_PAGE EXCERPT:_

1911  — 2009

Zhang Lingnie

Chang Kwo Ling Nie

Devoted wife of Zhang Lisheng (Lit-sen Chang)

Guo Ling Nie was born in Beijing on October 13, 1911, three days after the revolution that overthrew the Manchu (Qing) dynasty. Her grandfather had been an official in the Qing government, based in Wenzhou, though he was from Fujian. In 1905, her father was sent overseas by the Qing government; his interpreter for the trip was the elderly Yan Huiqing, who later became Premier of China. He knew many people in high places, including Sun Yat-sen, and took his daughter with him to visit Sun during his last days in the hospital in Beijing. When the deposed emperor Pu Yi got married, Ling Nie attended the wedding. “The ceremonies were very festive!” she records.

She had five older brothers, who doted on her. As a young child, she possessed a pleasant, cooperative disposition, earning everyone’s affection. She grew up speaking impeccable Mandarin, and began learning Chinese characters at the age of seven, supervised by her father, whose requirements for her study were strict and demanding. Her retentive memory and hard work enabled her to meet his standards and progress in her studies, which soon included the Analects of Confucius and the Mencius.

At the age of nine, with her sister, who was two years older than she, they entered an elementary school, where she quickly excelled and progressed rapidly. Her education was interrupted several times, the first occasioned by her visit to Wenzhou to celebrate her grandmother’s eightieth birthday. Her grandmother read Buddhist scriptures to her in the evenings and explained them to her. Returning to Beijing, she continued her education through high school, then attended a nursing school; her father would not allow her to go on to university.

_SOURCE MATERIAL:_
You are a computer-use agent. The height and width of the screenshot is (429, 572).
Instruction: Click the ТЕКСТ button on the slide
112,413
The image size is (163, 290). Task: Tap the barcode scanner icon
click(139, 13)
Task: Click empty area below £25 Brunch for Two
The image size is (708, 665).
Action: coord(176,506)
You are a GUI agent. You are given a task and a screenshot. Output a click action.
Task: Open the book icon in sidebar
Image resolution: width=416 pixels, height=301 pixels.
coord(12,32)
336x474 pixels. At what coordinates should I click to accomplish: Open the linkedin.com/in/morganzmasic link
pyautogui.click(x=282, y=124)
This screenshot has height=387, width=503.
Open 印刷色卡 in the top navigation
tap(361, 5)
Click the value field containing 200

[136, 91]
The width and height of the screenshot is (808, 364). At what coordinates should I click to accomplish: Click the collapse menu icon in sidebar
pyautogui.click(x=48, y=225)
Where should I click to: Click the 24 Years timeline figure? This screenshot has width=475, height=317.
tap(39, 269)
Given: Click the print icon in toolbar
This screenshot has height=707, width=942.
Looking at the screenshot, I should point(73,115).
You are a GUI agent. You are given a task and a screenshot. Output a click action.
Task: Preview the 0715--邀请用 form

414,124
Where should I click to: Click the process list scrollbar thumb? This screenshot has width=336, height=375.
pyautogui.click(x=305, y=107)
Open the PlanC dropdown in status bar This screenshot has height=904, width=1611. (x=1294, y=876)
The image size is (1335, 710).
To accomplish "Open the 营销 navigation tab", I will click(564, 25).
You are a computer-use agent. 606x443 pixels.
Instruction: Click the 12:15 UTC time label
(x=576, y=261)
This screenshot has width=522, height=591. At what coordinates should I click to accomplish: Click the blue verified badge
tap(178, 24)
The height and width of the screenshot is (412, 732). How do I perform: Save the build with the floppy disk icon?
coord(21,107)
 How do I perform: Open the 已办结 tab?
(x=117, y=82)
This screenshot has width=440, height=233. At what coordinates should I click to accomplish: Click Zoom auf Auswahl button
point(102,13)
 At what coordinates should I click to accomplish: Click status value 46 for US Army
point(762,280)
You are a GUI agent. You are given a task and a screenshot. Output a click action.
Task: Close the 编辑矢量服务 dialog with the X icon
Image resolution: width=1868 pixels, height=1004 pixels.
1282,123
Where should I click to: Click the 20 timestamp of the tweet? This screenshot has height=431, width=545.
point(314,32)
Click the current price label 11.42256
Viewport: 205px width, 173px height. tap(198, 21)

_TASK 1:_ List the places within China that the biography of Guo Ling Nie names.
_TASK 2:_ According to the biography of Guo Ling Nie, at what age did she begin learning Chinese characters?
_TASK 3:_ Translate this sentence from the biography of Guo Ling Nie into Spanish: "Her grandmother read Buddhist scriptures to her in the evenings and explained them to her."

_TASK ANSWER 1:_ Beijing, Wenzhou, Fujian

_TASK ANSWER 2:_ She began at the age of seven.

_TASK ANSWER 3:_ Su abuela le leía escrituras budistas por las noches y se las explicaba.